Gosto muito de um vídeo do Mario Sergio Cortella em que ele comenta a digna atitude de um maratonista espanhol. Em 2012, na reta final de uma prova, Fernández Anaya estava em segundo lugar quando reparou que o queniano à sua frente, que liderava com folga, havia diminuído o ritmo das passadas por acreditar que já tinha cruzado a reta de chegada. Em vez de aproveitar a bobeira do queniano e ultrapassá-lo, o espanhol alertou-o sobre seu equívoco. O queniano retomou o ritmo e venceu.
Logo após, um jornalista entrevistou o espanhol: "
Por que você deixou o queniano ganhar?".
"Ele iria ganhar, apenas se distraiu uns metros antes da chegada".
"Mas você poderia ter tirado proveito".
"Que mérito teria minha vitória? Como iria explicar isso para a minha mãe?"
Envergonhar a própria mãe deveria ser o limite ético de todos nós.
Na dúvida se está agindo certo ou errado, pergunte-se: o que minha mãe diria disso? Mesmo quando a mãe não é o estandarte moral que se espera, ainda assim, para todo filho, ela é suprema, e não há pior castigo do que desapontá-la.
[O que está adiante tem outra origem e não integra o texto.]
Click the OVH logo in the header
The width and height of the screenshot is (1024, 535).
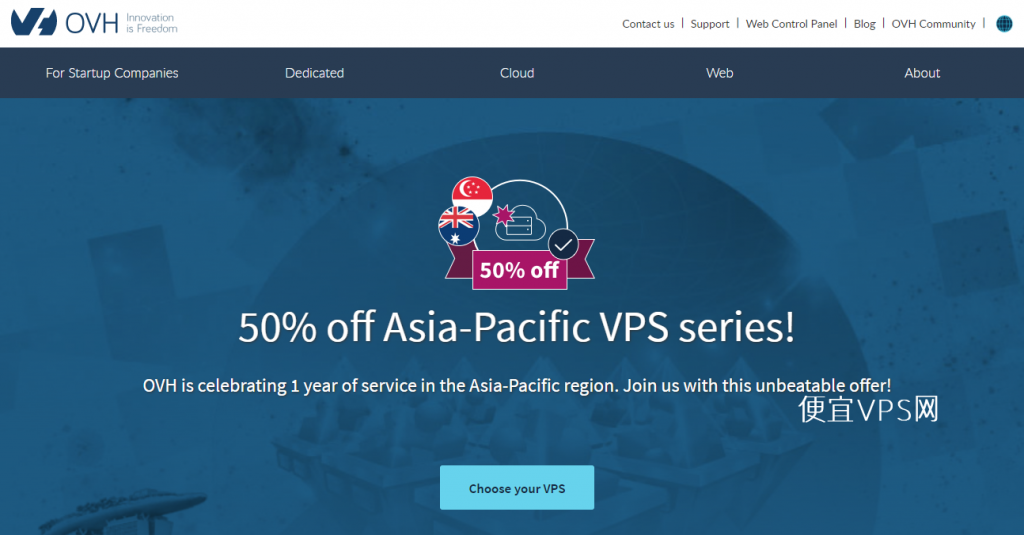pos(65,23)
Fico tentada em falar da mãe de você-sabe-quem, uma senhora simpática que, anos atrás, em entrevista, disse que criou o filho para "não ser estúpido, bruto, nem dizer besteira". Pobrezinha.
As mães dos brasileiros que estão colaborando para que esse período tenha o mínimo de baixas jamais sentirão vergonha de seus filhos.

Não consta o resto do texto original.